━━ TESTO PROPOSTO
Non risultando espressamente escluse le patologie tumorali dalle malattie oggetto di assicurazione, per tale tipo di malattia è necessario modulare diversamente l’interpretazione del concetto di rischio assicurato, come opportunamente hanno fatto i giudici di merito, ritenendo che la cosiddetta recidiva della malattia, dopo la stabilizzazione della precedente fase, ha le caratteristiche per rientrare nel concetto di nuovo evento.
4. Con il secondo motivo si denunzia erronea determinazione della volontà negoziale e violazione e falsa applicazione di norme di diritto in particolare degli articoli 1362 e 1363 c.c. relativamente alla nozione di malattia e di invalidità permanente.
Il ricorrente contesta l’interpretazione data dalla corte di appello in relazione al contenuto del contratto di assicurazione e del in particolare in relazione alla nozione di invalidità permanente che dallo stesso contratto risulta essere stata concordata fra le parti.
━━━━
ESERCIZI.
1. Modifica il testo sul contratto di assicurazione riscrivendo la parte che comincia con "Non risultando espressamente" e arriva fino a "di nuovo evento.", con "recidiva" sostituito da "ricaduta".
2. Continua il testo sul contratto di assicurazione dopo la sua ultima frase.
━━ RECORD FORNITI
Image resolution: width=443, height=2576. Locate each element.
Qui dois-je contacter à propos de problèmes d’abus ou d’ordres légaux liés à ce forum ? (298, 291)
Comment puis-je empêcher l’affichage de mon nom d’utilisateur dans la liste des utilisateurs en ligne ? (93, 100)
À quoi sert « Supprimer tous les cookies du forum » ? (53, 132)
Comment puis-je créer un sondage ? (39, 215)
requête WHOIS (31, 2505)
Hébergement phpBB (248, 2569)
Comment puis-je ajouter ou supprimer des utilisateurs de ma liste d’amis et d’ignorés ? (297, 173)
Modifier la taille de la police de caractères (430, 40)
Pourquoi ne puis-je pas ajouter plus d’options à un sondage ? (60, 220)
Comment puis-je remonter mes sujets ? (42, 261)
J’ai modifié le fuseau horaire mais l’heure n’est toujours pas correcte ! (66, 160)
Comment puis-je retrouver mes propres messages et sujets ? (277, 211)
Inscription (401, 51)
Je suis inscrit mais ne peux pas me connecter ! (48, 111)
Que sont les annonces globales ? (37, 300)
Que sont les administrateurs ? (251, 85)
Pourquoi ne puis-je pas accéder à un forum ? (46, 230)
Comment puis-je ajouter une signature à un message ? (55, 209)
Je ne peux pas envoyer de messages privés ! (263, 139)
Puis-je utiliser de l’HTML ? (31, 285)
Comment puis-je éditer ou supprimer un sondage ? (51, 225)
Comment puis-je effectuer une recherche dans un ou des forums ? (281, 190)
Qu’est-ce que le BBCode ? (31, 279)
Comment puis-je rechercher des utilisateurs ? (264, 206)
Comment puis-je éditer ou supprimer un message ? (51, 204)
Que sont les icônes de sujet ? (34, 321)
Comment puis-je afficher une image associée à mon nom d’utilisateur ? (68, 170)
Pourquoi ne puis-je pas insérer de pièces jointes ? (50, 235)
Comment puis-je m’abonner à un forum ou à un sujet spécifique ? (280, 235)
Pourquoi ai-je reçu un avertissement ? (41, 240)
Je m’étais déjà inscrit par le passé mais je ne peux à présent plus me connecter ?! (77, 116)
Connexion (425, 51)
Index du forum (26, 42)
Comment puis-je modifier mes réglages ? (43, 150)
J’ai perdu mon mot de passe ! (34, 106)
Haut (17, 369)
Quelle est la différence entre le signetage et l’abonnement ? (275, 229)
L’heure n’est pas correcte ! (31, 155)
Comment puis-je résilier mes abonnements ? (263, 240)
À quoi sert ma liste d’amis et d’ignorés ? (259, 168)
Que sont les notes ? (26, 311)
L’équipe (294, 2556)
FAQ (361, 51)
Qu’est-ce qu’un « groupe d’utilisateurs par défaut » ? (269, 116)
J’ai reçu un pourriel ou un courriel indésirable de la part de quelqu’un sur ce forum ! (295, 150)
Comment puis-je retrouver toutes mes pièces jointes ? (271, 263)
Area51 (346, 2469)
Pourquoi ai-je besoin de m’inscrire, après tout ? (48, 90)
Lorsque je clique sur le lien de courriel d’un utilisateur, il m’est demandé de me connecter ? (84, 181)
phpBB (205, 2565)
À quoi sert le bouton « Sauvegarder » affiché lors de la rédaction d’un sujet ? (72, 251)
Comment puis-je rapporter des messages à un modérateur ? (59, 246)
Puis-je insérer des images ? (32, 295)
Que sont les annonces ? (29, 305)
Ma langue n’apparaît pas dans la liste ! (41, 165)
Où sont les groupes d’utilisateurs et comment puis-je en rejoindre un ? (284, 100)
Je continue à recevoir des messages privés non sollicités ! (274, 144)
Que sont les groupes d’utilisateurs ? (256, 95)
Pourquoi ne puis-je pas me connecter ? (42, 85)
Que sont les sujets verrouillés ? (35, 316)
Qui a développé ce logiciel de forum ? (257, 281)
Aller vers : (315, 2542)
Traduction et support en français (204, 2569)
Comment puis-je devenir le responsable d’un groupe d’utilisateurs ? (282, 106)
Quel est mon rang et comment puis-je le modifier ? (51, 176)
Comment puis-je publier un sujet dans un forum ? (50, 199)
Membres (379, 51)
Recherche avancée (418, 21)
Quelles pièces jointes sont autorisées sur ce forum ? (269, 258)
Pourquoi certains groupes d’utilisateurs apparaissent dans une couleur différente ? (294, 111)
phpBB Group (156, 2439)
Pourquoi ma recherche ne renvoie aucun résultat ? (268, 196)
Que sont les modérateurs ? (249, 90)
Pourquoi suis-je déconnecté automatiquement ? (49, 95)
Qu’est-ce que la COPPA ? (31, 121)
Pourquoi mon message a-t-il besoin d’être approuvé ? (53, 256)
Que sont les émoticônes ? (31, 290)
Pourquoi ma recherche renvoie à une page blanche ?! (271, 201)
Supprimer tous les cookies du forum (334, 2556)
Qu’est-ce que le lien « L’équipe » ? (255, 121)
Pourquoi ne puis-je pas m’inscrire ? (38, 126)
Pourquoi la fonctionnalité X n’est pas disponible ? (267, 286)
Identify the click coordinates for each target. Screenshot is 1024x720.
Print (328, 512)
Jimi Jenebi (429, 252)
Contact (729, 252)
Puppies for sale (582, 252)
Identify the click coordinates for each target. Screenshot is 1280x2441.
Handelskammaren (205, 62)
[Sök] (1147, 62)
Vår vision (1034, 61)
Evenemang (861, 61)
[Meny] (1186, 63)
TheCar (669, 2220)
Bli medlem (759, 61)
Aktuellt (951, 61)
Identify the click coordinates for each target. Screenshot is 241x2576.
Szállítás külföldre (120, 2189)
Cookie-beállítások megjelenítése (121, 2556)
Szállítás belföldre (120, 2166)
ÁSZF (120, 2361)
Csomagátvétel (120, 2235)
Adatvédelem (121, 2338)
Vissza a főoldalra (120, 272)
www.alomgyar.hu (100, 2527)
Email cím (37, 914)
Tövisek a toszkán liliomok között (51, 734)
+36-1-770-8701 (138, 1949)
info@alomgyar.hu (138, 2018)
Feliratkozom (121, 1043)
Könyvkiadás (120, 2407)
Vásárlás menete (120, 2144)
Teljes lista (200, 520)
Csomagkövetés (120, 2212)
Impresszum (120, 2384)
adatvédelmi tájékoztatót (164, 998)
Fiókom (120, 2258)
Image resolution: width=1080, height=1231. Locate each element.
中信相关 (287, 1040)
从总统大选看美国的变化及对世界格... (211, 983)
━━━━
SOLUZIONI.
1.
Non risultando espressamente escluse le patologie tumorali dalle malattie oggetto di assicurazione, per tale tipo di malattia è necessario modulare diversamente l’interpretazione del concetto di rischio assicurato, come opportunamente hanno fatto i giudici di merito, ritenendo che la cosiddetta ricaduta della malattia, dopo la stabilizzazione della precedente fase, ha le caratteristiche per rientrare nel concetto di nuovo evento.

2.
5. Il motivo è inammissibile.
Con specifico riferimento ai limiti del sindacato di legittimità sulla interpretazione dei contratti, questa Corte ha affermato che “in tema di interpretazione del contratto – che costituisce operazione riservata al giudice di merito, le cui valutazioni sono censurabili in sede di legittimità soltanto per violazione dei canoni legali di ermeneutica contrattuale o per vizio di motivazione – ai fini della ricerca della comune intenzione dei contraenti, il primo e principale strumento è rappresentato dal senso letterale delle parole e delle espressioni utilizzate nel contratto, con la conseguente preclusione del ricorso ad altri criteri interpretativi, quando la comune volontà delle parti emerga in modo certo ed immediato dalle espressioni adoperate, e sia talmente chiara da precludere la ricerca di una volontà diversa” (Cass., n. 28479 del 2005; Cass., n. 18180 del 2007).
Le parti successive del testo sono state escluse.